Friday, February 20, 2015

Appreciate Life February 20, 2015

Each day as I sit with my less and less communicative spouse at his assisted living home, I gain an appreciation for the connections I have with family and friends. Alzheimer's disease is such a devastating end of life that sometimes lingers on and on. Watching the plaques and tangles take control of more and more of my husband's brain makes me realize how much of the connection between us depends on our self-perception. We love someone because we attach ourselves to an idea we have of that other person. 

Less and less of that connection depends on the actual behavior of the person him or herself once we decide to love. Yes of course the physical attraction comes first, but even that is a decision we make ourselves about the type of person we will let ourselves be attracted to.I also see that one indiividual in a relationship decides not to love the other anymore again for reasons peculiar to that person. Thereis nothing   the no-longer-loved person can do to rescue the relationship.

I understand better the idea of pre-arranged marriages where the family participates in choosing a reasonably matched pair who develop a partnership between them over time. I know that idea is passe now, because the sexes were not treated equally in the choice or in the marriages that were arranged. Women had defined roles they were expected to maintain which were subordinate to their husbands. That won't work anymore. Each person has set ideas about the person they decide to love.

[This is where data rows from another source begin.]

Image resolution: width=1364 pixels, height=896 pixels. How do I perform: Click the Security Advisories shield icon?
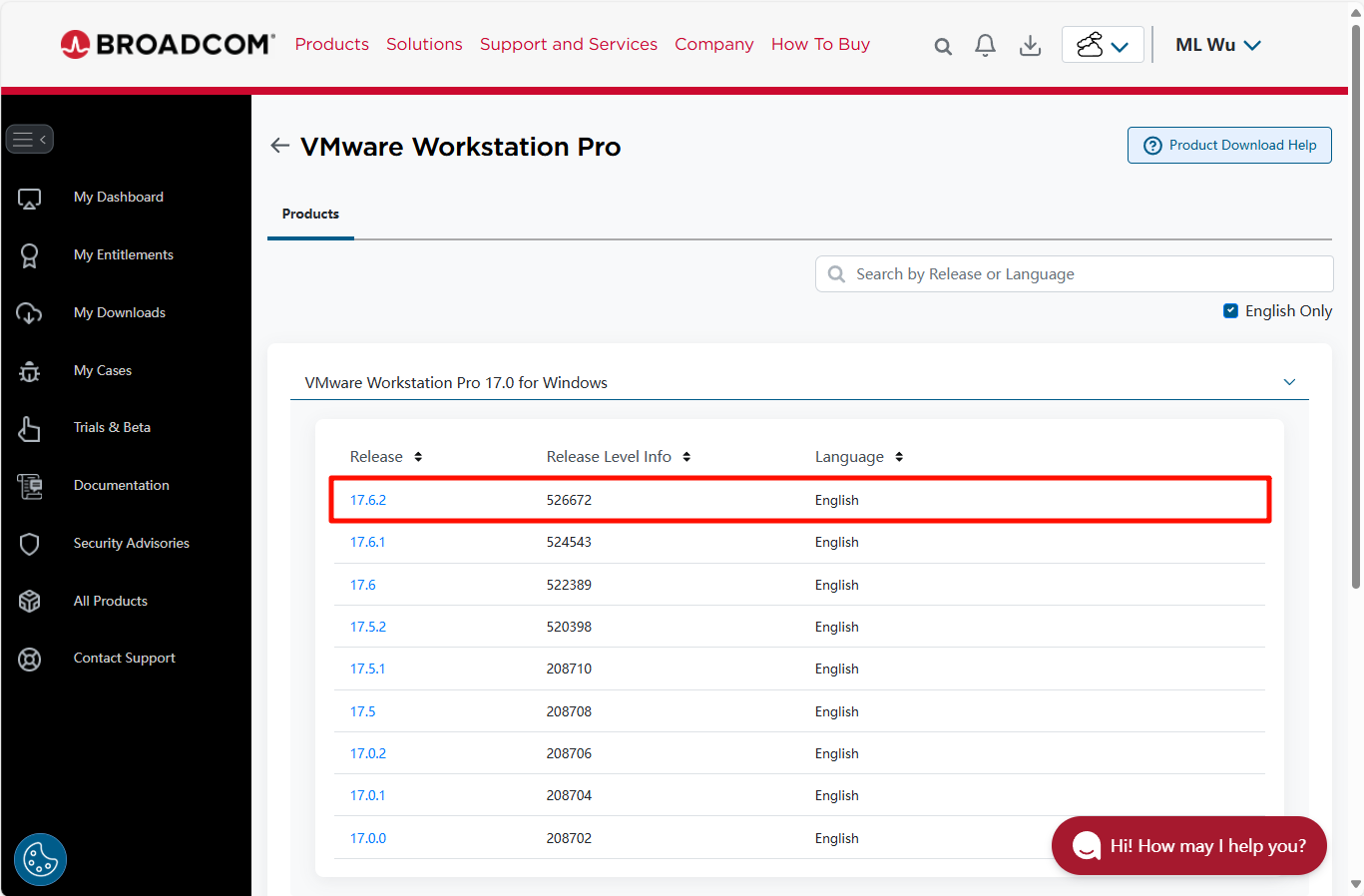(30, 544)
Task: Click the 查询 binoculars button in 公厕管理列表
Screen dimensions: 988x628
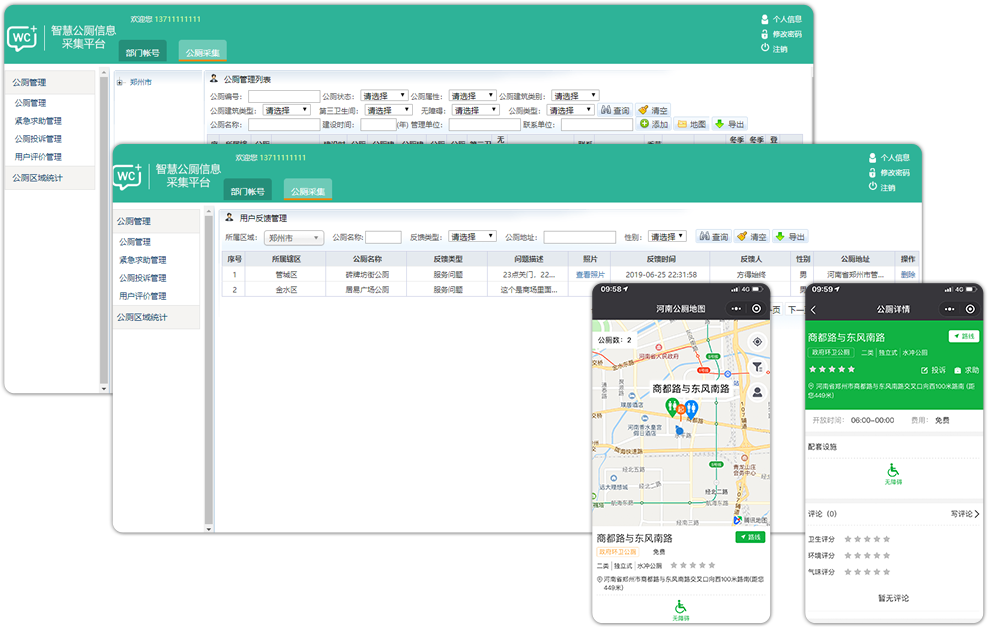Action: [615, 110]
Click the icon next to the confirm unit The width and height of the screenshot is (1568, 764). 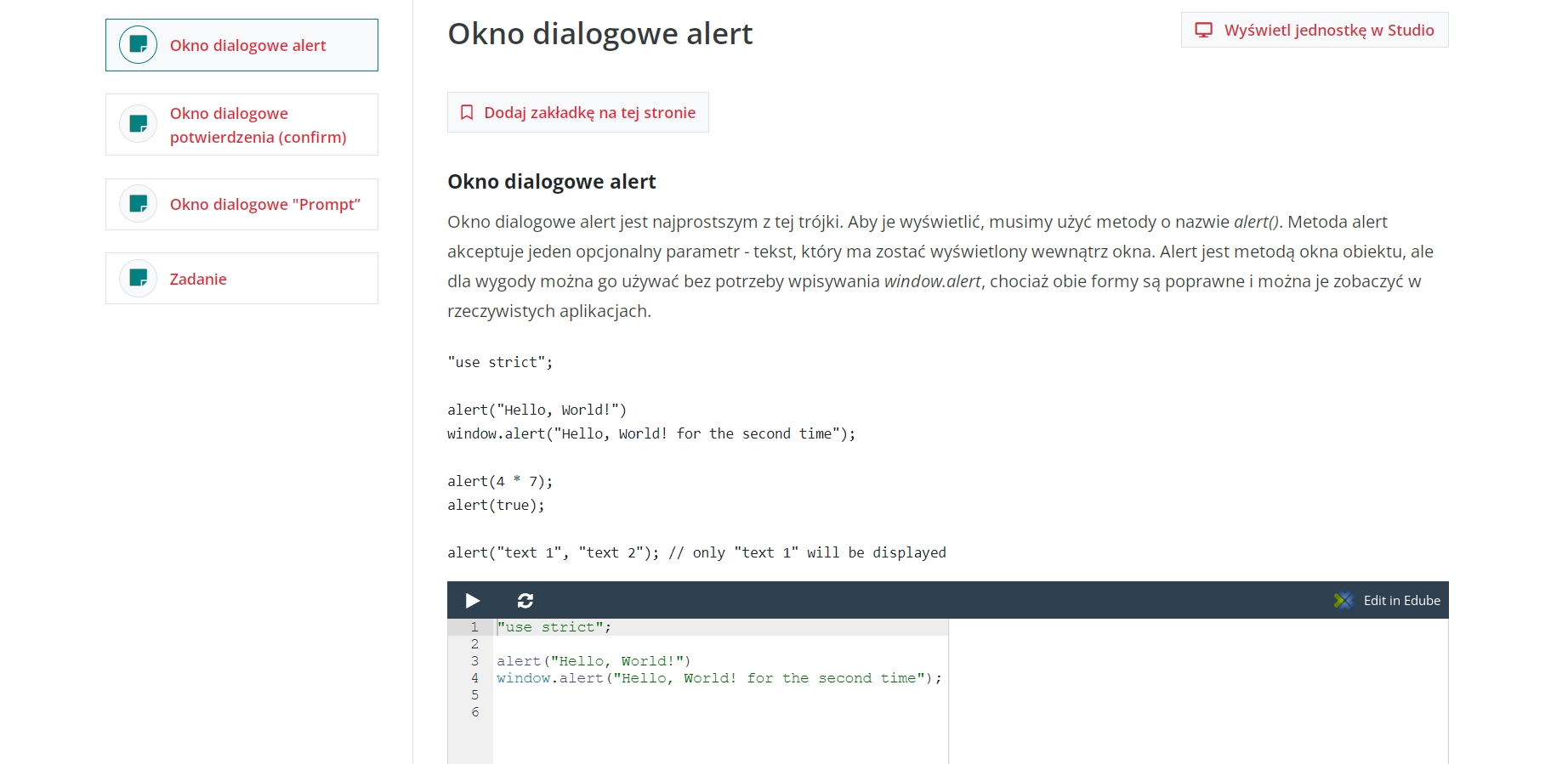pyautogui.click(x=138, y=125)
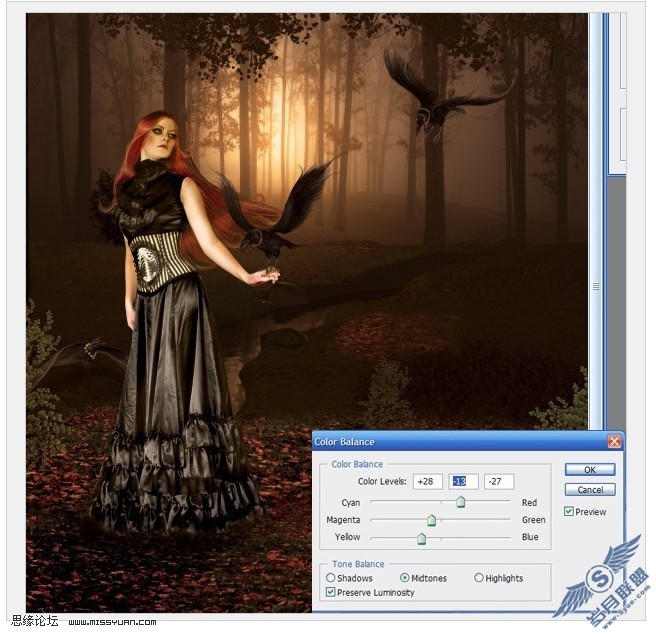Screen dimensions: 656x636
Task: Toggle the Preview checkbox
Action: [x=569, y=511]
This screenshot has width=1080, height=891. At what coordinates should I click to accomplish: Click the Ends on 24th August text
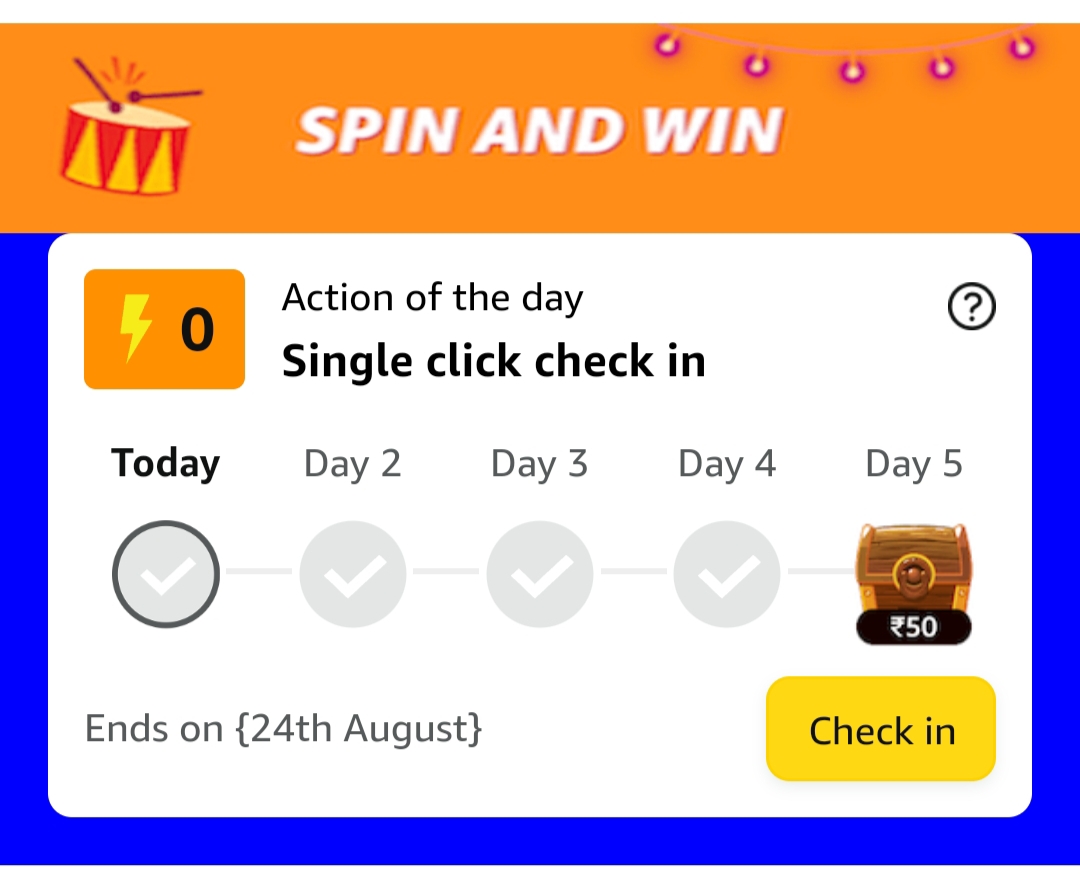tap(284, 728)
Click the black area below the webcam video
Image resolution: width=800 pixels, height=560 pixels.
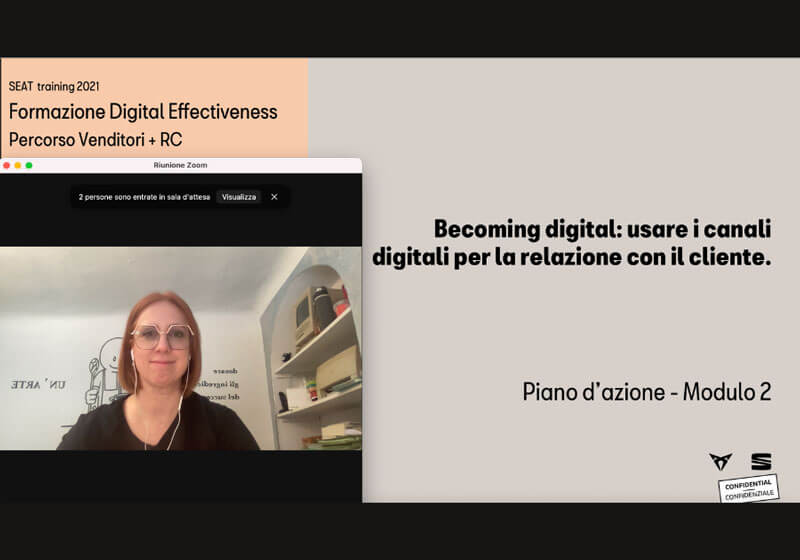pos(180,475)
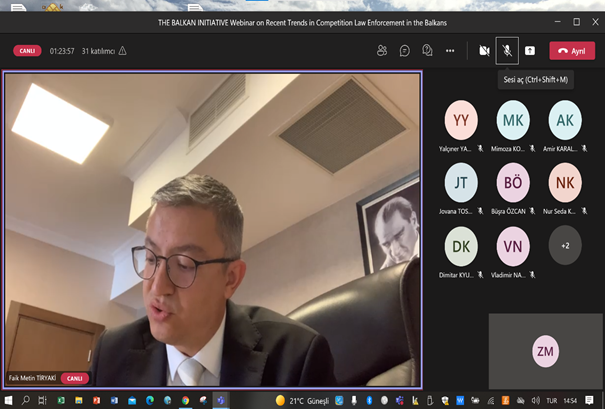Viewport: 605px width, 409px height.
Task: Click the Ayrıl leave button
Action: click(572, 50)
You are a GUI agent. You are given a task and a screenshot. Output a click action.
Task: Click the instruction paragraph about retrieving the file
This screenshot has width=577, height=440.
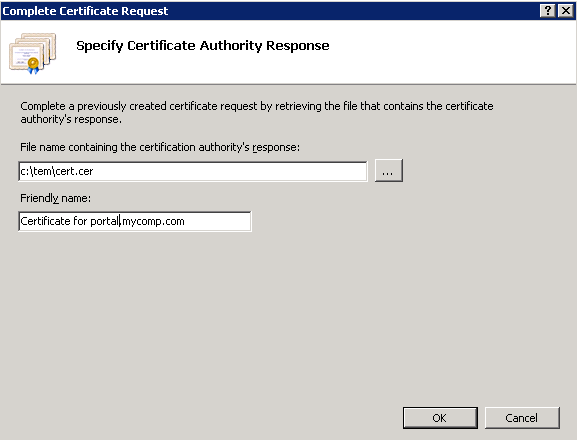point(256,113)
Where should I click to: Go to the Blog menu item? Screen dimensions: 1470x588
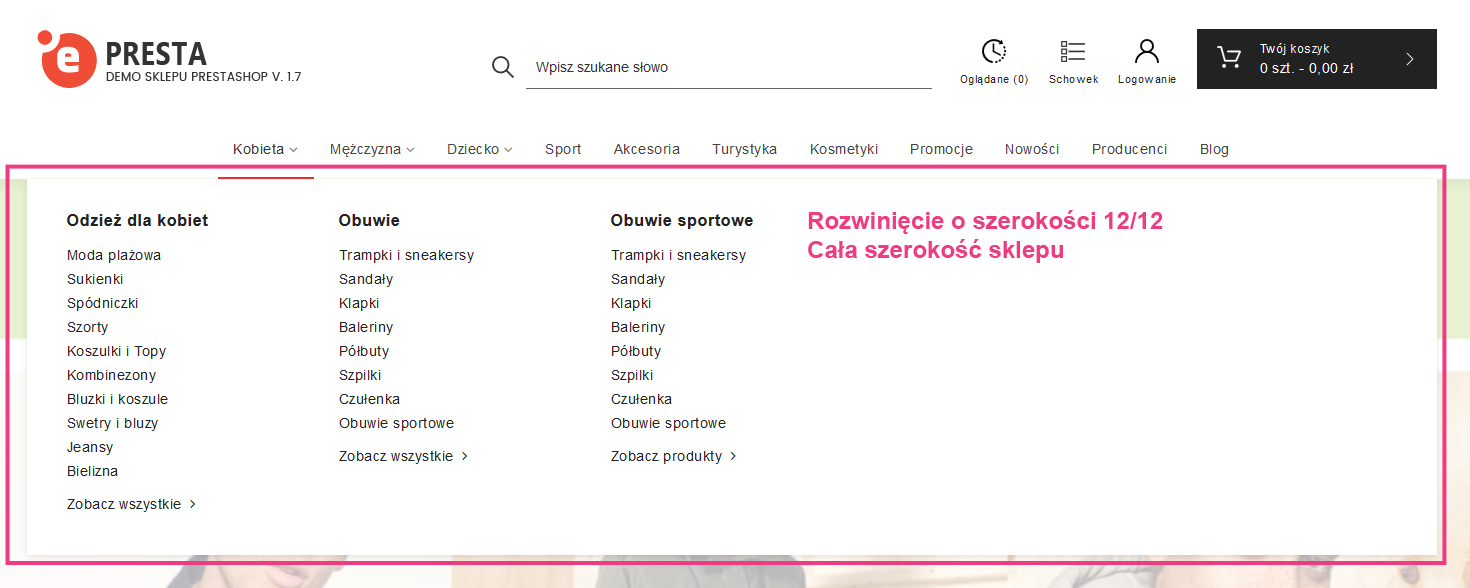[x=1214, y=149]
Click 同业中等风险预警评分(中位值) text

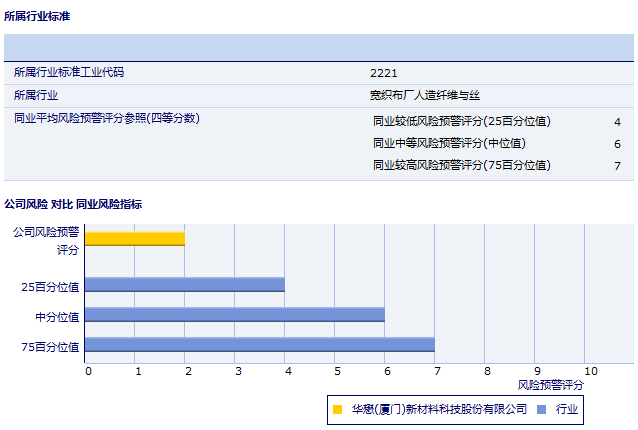449,144
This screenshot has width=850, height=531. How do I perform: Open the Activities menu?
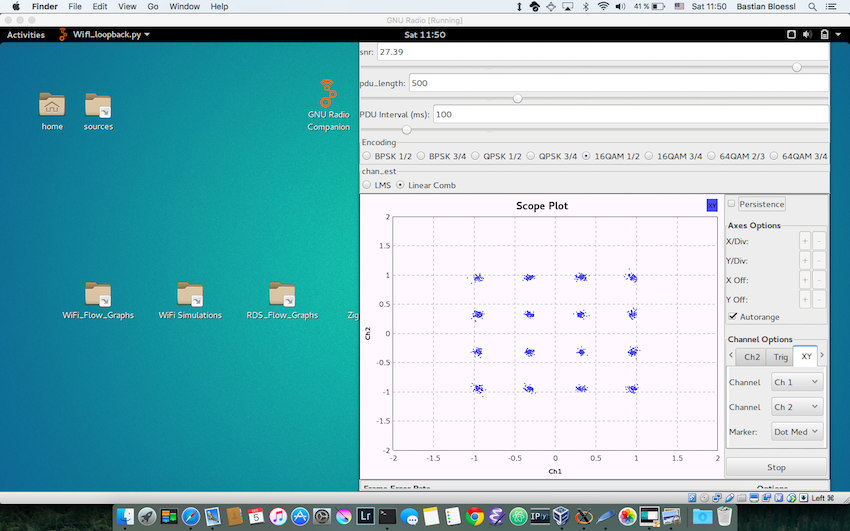click(26, 35)
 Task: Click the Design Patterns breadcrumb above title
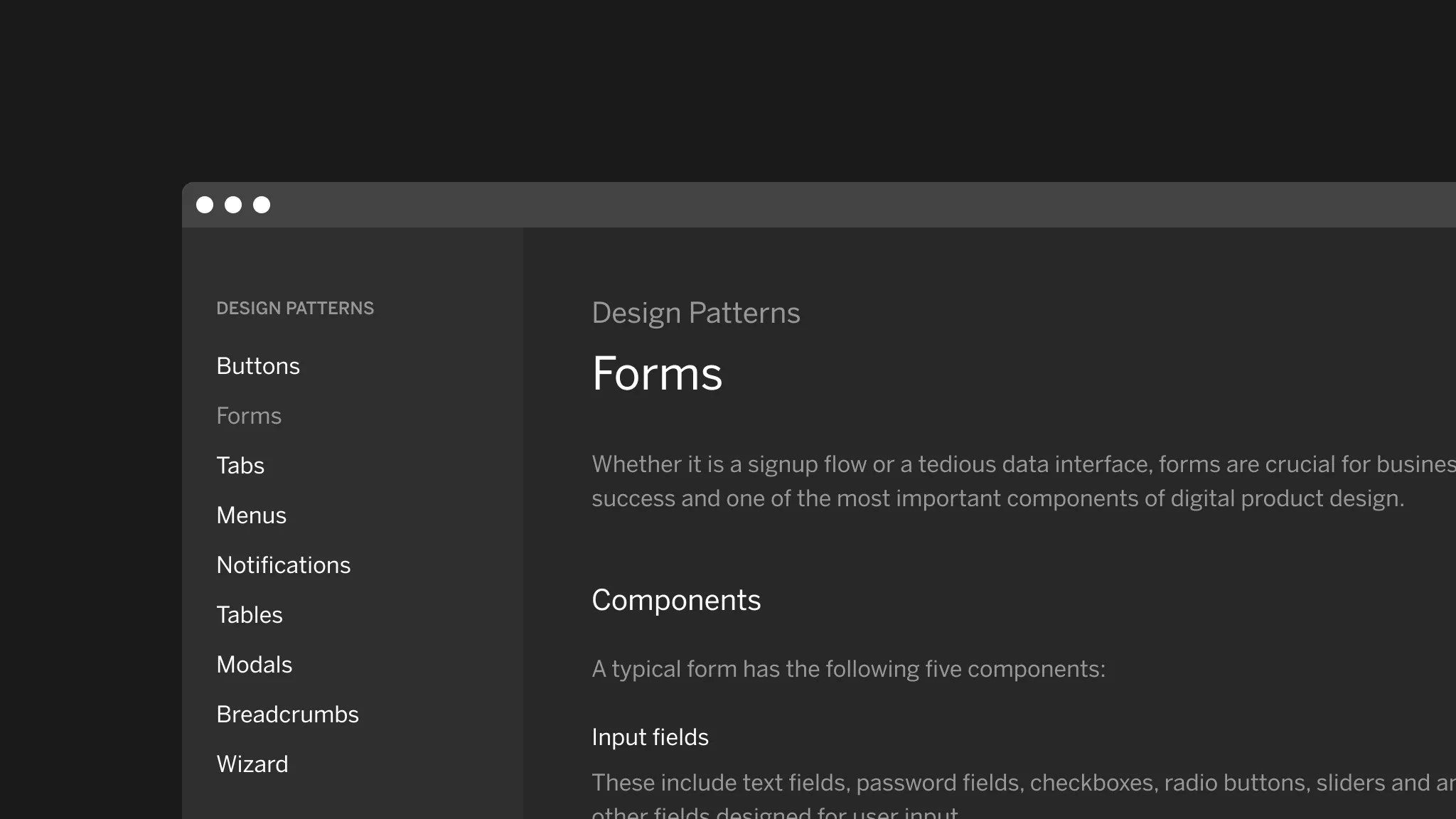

The second marriages I have observed seem to fare better. The pair chooses more wisely perhaps, the strain of finances and of children is decreased. The healthy spouse remains devoted to a more and more absent partner if Alzheimer's disease or Parkinson's disease, ALS or cancer enter their lives.

Just as "it takes a village" to raise a child, it is of umost importance for our lives to develop new friendships, maintain alliances and deepen our connections with our friends and family.

1 comment:

  1. I like this one especially of recent posts. All sorts of connection levels exist. Just months ago I spent about a month deeply involved with Aristotle's Nichomachean Ethics, a work he dedicated to his son, Nichomachus. Aristotle's forte in the many chapters on friendship, an issue he took with the highest seriousness, is in regards to character friendship. Besides this, he explores two other less serious levels, and yet it seems to me many other levels of friendship or at least social connection exist, as if society has evolved greatly since ancient Athens. I think Mark Zuckerberg, for example, is a genius not so much because he created a web device, but because he greatly advances social connectivity.